I would end this lecture by analyzing one particular love poem, a ghazal, by the famous poet Hafez. In this ghazal, Hafez creates a scene for aesthetic experience, an experience which involves not only the sense of sight, but also other senses as well. The scene is created by the poet after an archetypal supposed experience that the poet, as a friend of God, has had in eternity. This experience is described in a verse in the Koran as a covenant that God made with the spirits of the children of Adam. When God brings the seeds of the children of Adam from his loin, He asks them: “Am I not your Lord? (الست بربکم) Whereupon they all reply :” yes, you are.” Thus human beings accepted God’s Lordship in pre-eternity (azal). According to the Sufis, this covenant was made between God and His friends or lovers (اولیاء الله) and the covenant was made by an act of contemplation.

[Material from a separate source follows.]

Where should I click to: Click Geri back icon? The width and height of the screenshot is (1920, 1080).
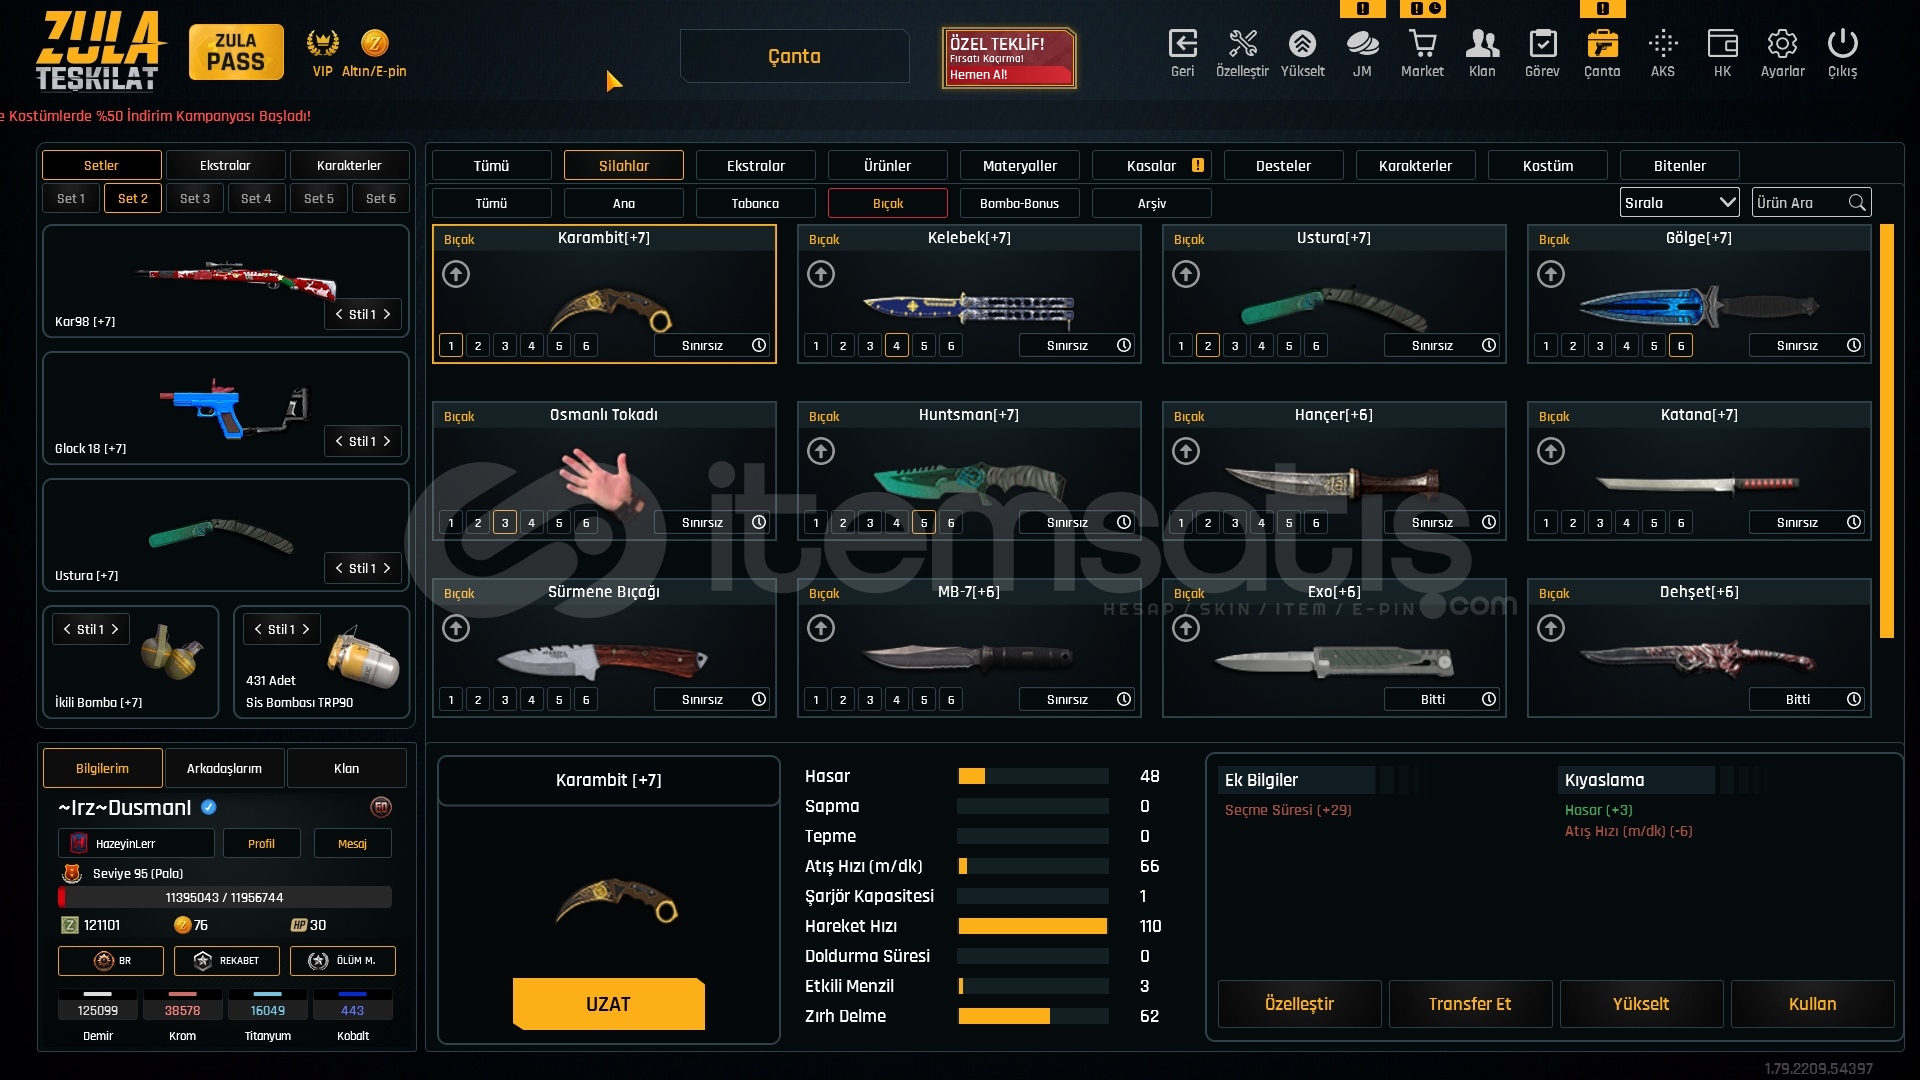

God actually revealed His Face ( وجه الله) to His friends and made them all fall in love with Him. Thus, the seed of love was implanted in the hearts of mankind in that very day, the day when Love and Beauty manifested themselves to the souls of the friends of God in the spiritual world. It is this primordial aesthetic experience that the famous poet Hafez tries to recapture by means of conventional metaphors of wine (contemplation of beauty through love), the cup (the face of God) and the cup-bearer (the Lord who shows His face).

زلف آشفته و خوی کرده و خندان لب و مست
پیرهن چاک و غزلخوان و صراحی در دست

نرگسش عربده جوی و لبش افسوس کنان
نیم شب دوش به بالین من آمد بنشست

سر فرا گوش من آورد و به آواز حزین
گفت ای عاشق دیرینۀ من خوابت هست؟

عاشقی را که چنین بادۀ شبگیر دهند
کافر عشق بود گر نبود باده پرست

برو ای زاهد و بر درد کشان خرده مگیر
که ندادند جز این تحفه به ما روز الست

آنچه او ریخت به پیمانه ما نوشیدیم
اگر از خمر بهشت است و گر از بادۀ مست

خندۀ جام می و زلف گره گیر نگار
ای بسا توبه که چون توبۀ حافظ بشکست

(The Beloved), tress disheveled; sweat expressed; lip laughing; intoxicated; Garment rent; song-singing; soblet in His hand;

Eye, contest-seeking; lip lamenting—-
Came, at midnight, last night, to my pillow; (and there) sate.

To my ear, He brought His head; (and), in a low soft voice,
Said: “O my distraught Lover! Sleep is thine” (sleep hath overcome thee).

Of whatever, He (God) poured into our cup, we have drunk (good or bad);
Whether it be of the wine of Paradise, or of the cup of intoxication.

That Ārif (Lover), to whom they give wine like this, night-watching
Is infidel to love, if he be not wine-worshipper.

O Zāhid! Go: seize not a small matter against the drinkers of wine-dregs:
For, save this gift (of dregs), naught did they give us on the day of Alast.

The laughter (mantling foam) of the cup of wine; and the knot-seizing tress of the Beloved…. .
O many a repentance hath it shattered like the repentance of Hāfiz.